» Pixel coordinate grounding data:
------------------------------------------------

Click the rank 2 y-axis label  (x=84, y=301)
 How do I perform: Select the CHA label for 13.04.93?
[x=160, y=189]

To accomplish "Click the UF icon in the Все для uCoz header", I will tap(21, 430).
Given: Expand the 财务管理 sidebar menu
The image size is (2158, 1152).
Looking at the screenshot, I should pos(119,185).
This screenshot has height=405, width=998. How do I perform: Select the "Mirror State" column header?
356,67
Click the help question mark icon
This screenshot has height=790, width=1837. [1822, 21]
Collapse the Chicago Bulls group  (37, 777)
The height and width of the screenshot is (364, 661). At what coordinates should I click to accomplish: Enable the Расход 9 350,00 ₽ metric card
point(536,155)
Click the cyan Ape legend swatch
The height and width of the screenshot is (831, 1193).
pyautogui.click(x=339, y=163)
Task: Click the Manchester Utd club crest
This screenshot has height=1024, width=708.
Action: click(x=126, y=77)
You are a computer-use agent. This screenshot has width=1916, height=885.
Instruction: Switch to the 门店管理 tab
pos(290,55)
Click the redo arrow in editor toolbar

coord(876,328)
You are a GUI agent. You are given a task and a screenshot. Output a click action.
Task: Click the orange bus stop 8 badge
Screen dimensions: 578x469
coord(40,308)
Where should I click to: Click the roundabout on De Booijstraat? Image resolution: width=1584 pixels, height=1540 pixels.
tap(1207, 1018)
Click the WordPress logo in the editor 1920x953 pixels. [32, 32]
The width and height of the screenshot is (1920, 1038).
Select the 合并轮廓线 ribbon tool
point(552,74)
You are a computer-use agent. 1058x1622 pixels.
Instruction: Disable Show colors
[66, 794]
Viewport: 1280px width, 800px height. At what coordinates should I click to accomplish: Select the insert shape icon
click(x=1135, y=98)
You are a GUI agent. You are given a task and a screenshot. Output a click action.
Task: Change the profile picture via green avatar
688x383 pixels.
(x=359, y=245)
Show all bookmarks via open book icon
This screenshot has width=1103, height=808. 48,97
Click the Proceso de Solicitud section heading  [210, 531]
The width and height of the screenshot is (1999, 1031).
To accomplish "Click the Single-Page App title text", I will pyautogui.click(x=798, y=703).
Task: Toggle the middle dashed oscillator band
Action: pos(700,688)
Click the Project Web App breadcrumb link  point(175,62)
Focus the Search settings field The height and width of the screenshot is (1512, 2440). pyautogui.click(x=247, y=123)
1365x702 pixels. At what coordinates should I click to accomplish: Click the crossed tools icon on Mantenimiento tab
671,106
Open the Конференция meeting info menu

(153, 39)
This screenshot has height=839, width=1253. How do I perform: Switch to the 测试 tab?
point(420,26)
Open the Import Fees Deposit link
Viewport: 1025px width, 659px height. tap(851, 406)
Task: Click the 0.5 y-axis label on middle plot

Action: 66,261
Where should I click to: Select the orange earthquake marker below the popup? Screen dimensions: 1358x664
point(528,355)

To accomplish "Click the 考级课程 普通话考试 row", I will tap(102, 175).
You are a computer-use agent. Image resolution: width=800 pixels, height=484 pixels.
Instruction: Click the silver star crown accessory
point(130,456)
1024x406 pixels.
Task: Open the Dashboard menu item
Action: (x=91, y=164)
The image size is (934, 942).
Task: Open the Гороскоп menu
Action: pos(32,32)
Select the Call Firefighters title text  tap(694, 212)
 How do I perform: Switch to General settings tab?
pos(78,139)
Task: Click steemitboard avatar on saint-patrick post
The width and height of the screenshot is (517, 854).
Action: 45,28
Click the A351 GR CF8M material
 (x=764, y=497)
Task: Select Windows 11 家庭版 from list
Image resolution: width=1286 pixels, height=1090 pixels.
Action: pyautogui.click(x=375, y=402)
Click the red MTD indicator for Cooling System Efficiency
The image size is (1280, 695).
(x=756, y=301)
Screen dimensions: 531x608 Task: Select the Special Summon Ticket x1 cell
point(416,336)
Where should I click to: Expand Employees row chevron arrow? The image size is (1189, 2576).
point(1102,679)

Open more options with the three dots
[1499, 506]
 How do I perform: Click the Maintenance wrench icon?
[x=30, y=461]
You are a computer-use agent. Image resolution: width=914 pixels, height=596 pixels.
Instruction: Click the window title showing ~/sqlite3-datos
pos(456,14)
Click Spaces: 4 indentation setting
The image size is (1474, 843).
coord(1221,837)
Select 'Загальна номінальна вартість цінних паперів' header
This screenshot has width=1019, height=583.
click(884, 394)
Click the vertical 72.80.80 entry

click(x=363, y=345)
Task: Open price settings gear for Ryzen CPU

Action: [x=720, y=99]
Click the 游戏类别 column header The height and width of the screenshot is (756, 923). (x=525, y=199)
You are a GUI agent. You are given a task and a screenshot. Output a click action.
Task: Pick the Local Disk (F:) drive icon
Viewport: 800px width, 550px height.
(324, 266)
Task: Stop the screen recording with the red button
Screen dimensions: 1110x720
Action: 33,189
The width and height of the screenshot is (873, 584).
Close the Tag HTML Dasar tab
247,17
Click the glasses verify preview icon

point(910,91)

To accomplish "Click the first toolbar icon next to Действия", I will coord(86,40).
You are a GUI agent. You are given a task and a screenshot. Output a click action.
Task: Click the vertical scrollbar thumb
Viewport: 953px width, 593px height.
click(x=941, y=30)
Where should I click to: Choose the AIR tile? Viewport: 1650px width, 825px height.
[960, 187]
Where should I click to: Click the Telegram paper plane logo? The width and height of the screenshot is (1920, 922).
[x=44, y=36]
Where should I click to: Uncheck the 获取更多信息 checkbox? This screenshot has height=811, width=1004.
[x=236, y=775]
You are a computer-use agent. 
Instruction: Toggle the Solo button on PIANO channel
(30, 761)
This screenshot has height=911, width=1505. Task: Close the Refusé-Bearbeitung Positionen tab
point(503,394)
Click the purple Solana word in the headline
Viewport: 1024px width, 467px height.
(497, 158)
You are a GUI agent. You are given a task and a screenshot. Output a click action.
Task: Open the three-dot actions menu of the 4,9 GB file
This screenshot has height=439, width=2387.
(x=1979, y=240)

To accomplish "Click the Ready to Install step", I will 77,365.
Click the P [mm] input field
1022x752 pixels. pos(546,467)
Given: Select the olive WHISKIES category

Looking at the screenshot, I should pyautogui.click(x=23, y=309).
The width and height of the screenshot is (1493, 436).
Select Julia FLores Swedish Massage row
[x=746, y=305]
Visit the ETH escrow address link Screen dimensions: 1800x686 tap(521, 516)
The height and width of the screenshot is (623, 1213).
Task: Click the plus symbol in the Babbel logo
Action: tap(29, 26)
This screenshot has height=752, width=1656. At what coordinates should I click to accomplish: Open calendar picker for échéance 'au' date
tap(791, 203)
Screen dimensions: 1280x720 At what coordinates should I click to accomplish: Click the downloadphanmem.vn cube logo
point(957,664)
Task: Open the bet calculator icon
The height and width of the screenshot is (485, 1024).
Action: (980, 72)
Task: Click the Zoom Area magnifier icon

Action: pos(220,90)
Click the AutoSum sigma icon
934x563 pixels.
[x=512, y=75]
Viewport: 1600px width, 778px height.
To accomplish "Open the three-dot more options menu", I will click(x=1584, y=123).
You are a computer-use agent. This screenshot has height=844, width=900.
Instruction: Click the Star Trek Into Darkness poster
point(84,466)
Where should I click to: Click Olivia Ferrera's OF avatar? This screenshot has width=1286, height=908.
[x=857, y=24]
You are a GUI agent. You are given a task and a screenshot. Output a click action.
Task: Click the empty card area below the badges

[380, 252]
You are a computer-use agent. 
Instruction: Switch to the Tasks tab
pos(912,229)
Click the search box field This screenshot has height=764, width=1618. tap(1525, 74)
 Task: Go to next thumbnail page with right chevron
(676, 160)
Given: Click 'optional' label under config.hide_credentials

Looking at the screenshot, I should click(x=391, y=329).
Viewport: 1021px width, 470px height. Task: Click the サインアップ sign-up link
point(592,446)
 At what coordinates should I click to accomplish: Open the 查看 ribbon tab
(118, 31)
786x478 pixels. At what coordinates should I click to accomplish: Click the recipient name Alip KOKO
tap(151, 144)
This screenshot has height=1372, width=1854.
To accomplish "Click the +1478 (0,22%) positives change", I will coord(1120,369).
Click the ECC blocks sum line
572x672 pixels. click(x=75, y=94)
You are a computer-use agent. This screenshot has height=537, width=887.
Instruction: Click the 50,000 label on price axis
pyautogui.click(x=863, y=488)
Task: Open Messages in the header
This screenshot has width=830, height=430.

------------------------------------------------

» BRIEF: Print only these lines, please. They run from the start of the entries above to the line containing "Given: Expand the 财务管理 sidebar menu", both ends included, and must match exactly.

» EXERCISE RESPONSE:
Click the rank 2 y-axis label  (x=84, y=301)
 How do I perform: Select the CHA label for 13.04.93?
[x=160, y=189]

To accomplish "Click the UF icon in the Все для uCoz header", I will tap(21, 430).
Given: Expand the 财务管理 sidebar menu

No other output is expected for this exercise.